If you decide that you must help your coworker acclimate themselves to Canadian culture at the workplace, you should stick to helping him rapidly complete tasks that would otherwise detract from his work life:
- completing any work related immigration paperwork (does he have to get a Social Insurance Number?)
- completing any health insurance related paperwork (does he have to visit the ministry of health somewhere to set up the insurance)
- getting driver's license, buying a car
- registering children for school
- getting daycare if needed
- hiring accountant that specializes in international taxes to help with taxes first year if necessary
- obtaining benefits at your workplace

I am assuming he has a competant immigration attorney already courtesy of your workplace, otherwise he will need one of those as well.

These are things that he'd probably be unfamiliar with. Also you could spend some time explaining to him taxes, withholding, etc - that might help. As the others said, culturally it's not a huge deal since he has lived in western/modern countries.
posted by crazycanuck at 7:25 AM on November 9, 2010


I spent a couple months in Vietnam on a study abroad program. The program director was a Vietnamese woman who had spent many years living in America, both studying and working. Based on my (very limited!) experience, I'd say that, yeah, there shouldn't be too many surprises. Since he has already spent some time living in France, there probably won't be too many surprises.

The biggest pitfall in dealing with Vietnamese people, in my experience, is this: they won't necessarily tell you if you did something wrong. Since he's just a coworker, not a boss, I don't see this being a problem for you. But it's possible that if you offend him, you'll never know. On the plus side, you probably won't offend him. YMMV on this one - I am just very aware of this because on my study abroad program, we expected our program director to be very Americanized and tell us when we messed up. It was very jarring when we realized that she was never going to tell us that. (And there was at least one occasion where someone really messed up, and all she did was reassure us that it was fine. Super awkward.)

The flip side of that is that it can be awkward to tell a Vietnamese person that they've messed up, because Vietnamese culture tends to not be so direct about things like that. I wouldn't say anything about this to him, as he might be much more hip to western directness than the woman I knew.
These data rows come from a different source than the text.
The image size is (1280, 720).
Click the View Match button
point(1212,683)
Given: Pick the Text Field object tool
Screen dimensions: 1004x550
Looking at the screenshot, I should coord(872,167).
If you have to criticize him and it goes much more poorly than you expect, though, this could be the reason.

Based on my experience, I think Vietnamese culture is waaaay more Guess than Ask. For reasons of saving face, one tries to avoid saying "no" or being said "no" to, which is pretty much the definition of a Guess culture.

Anyway, these things shouldn't be a big deal; he's lived in a similar country before, he knows what to expect.
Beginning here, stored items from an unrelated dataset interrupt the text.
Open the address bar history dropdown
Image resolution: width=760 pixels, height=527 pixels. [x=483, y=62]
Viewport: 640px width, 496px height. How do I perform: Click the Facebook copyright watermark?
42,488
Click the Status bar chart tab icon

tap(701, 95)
Don'ts: Don't badmouth Ho Chi Minh (unless he does it first). Don't ask about the war, especially not at first. It's not offensive, but most Vietnamese I've known preferred to treat it as something in the past that they're not really keen to talk about. And I think they get tired of Americans who only want to hear about what happened decades ago, rather than Vietnam as it is today.
posted by mandanza at 12:41 PM on November 9, 2010


> Don't ask about the war

Yeah if you want to ask about the Vietnam war, don't be surprised if he asks "which one?". You'll probably want to talk about the American one.
posted by AmbroseChapel at 5:19 PM on November 9, 2010


Response by poster: Thank you for the answers and for pointing out what was interpreted as being "overwhelming". I can assure you my intentions were never to be condescending. It was an "honest" question.
posted by kag at 7:34 PM on November 9, 2010


Hey OP, it says a lot about you that you were open to the advice that most chastised your original question. A lot of people might have reacted defensively, but you didn't at all- in fact you embraced viewpoints that critiqued your question. Your "best answers" suggest that you actually are sensitive to his experience, and willing to re-frame the experience and put aside your curiosity to see him as an individual first, rather than an ambassador. That's awesome, and I bet it will really make him feel welcomed!